Posts Tagged ‘Saima Afzal’

Muslim Feminist Saima Afzal on Islamic Grooming Gangs, Political Corruption and Anti-White Racism

June 26, 2022

One of the people Ed Hussain speaks to in his book Among the Mosques A Journey Across Muslim Britain is Saima Afzal, one of the first two Muslim women elected to Blackburn with Darwen council. Previously, all the Muslim councillors had been men and there had been considerable opposition to women standing. Afzal is described as having experience as an activist and police adviser, focusing on women’s rights and religion among Lancashire’s ethnic minority communities, for which she was a awarded an MBE 2010.

She was forced into a marriage at a young age in Pakistan, a marriage which she rejects as invalid and views her husband as her abuser. She has therefore campaigned against forced marriages, as well as honour-based violence, female genital mutilation, Child sexual exploitation and been involved in issues such as sexuality within Islam and children’s rights in Islam, as well as a number of other issues issues prevalent with communities in which human rights and religious beliefs are irreconcilable. She has set up and runs two organisations which do this, Saima Afzal Solutions and SAS Rights. She is concerned with women’s issues and wellbeing not just in Islam, but in all religions including Christianity, Skihism and Hinduism. She’s been criticised for not wearing the hijab, and there was intra-Asian racism against her election to the council, as the local Asian elders wanted a Gujarati woman. Hussain questioned her about the Muslim grooming gangs, to which she answered

‘What’s worrying us professionals in the field, and what the academic studies don’t explain, is why Asian or Muslim groomers operate are operating in gangs. White groomers often work alone. Don’t underestimate for a moment that White girls are seen as ‘easier’ and ‘available’. But Asian and Muslim girls are also victims of these criminals and perverts. Only the Asian girls don’t talk. There’s more fear, shame and dishonour of the family involved.’ (p. 83.)
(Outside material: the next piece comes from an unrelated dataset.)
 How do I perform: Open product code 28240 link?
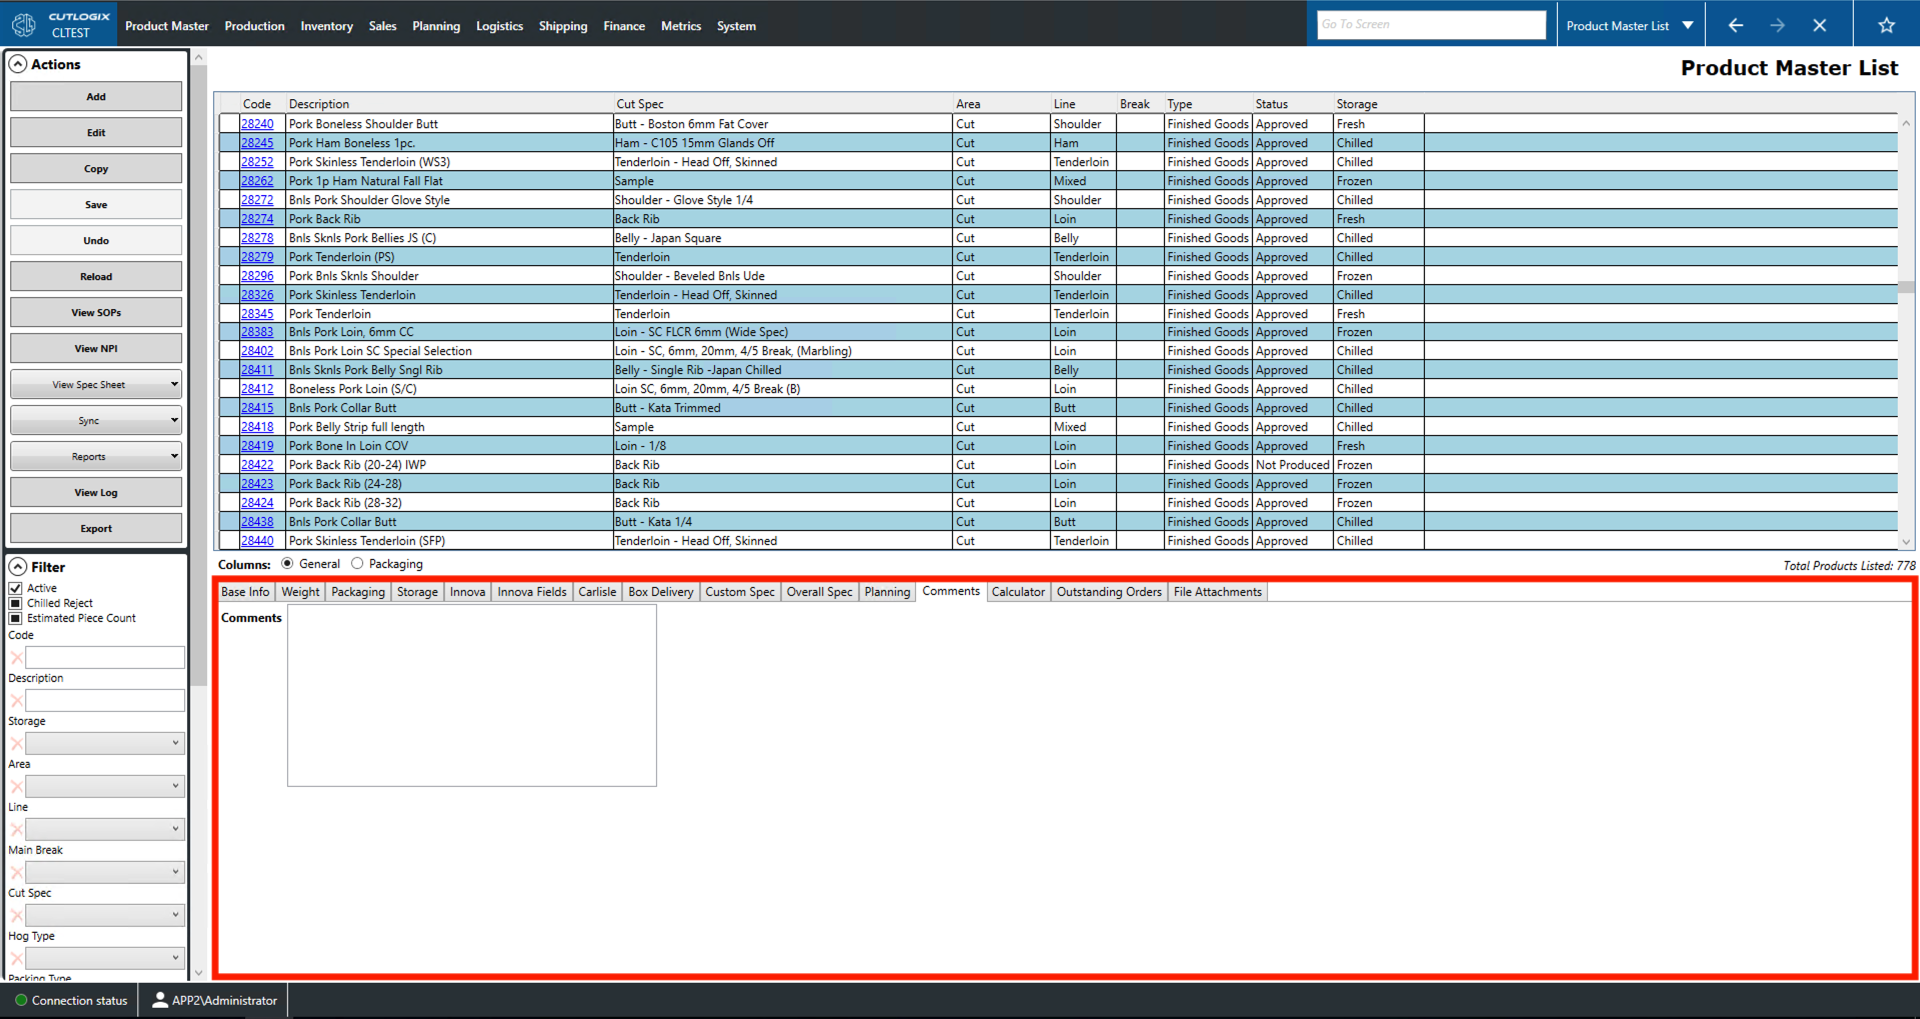[256, 123]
She complains that ministers and officials do come up from London for what she calls ‘photo ops’ and ‘tourist fashion cohesion’ ‘because as outsiders they take photos with people of all colours and pretend that all is well. All is not well’. She then talks about how she’s been rejected for these photo shoots because she didn’t wear a hijab, an attitude that is no different from that of the Muslim elders. She also describes how one candidate endorsed by Muslim Council of Britain didn’t shake her hand or make eye contact when he met her, because he’d been advised not to by the council. This was because she was not considered sufficiently Muslim for her refusal to wear the hijab. She also talked to Hussain about other incidents of abuse within the Muslim community, which had to remain confidential. And she also described how the local government was empowering Muslim clerics and community leaders, who claimed to speak for the entire community, as well as corruption and an attitude of ‘Asian votes for Asians’ which means that certain candidates were re-elected.

On the subject of children, she talks about how one local headmaster withdrew girls from swimming lessons because he considered the swimming costumes inappropriate. She also told Hussain she was working on issues relating to the nikah, or Muslim marriage contract, and rulings about couples cohabiting rather than being married.

‘Finally she explains that racism is not a one-way street in the communities she works with. Muslim leaders often decry ‘Islamophobia’, yet frequently refer to White British people as ‘goras’, a racist term’. (p. 84).

This is all very important, especially her comments about the grooming gangs. Elsewhere in the anthropological literature about European Islam researchers have noted that there is an attitude among some Muslims that western women are viewed with contempt by some Muslims because of their sexual freedoms, an attitude that Yasmin Alibhai-Brown also commented on the Independent when she was worth reading. And much of the criticism about the grooming gang inquiry is that its range has been very restricted so that it doesn’t go far enough. As for the local and national authorities, I got the distinct impression long ago that they really don’t want to investigate and reveal some of the negative issues in minority ethnic communities and especially Islam because it threatens the image that everything is otherwise well in these communities and with multiculturalism.

I strongly believe that the left should be open about these issues and should tackle them. It’s partly a matter of simple honesty and doing the right thing, but also because, if the left doesn’t, then they’re going to be exploited by the real bigots and Islamophobes like Tommy Robinson and the EDL.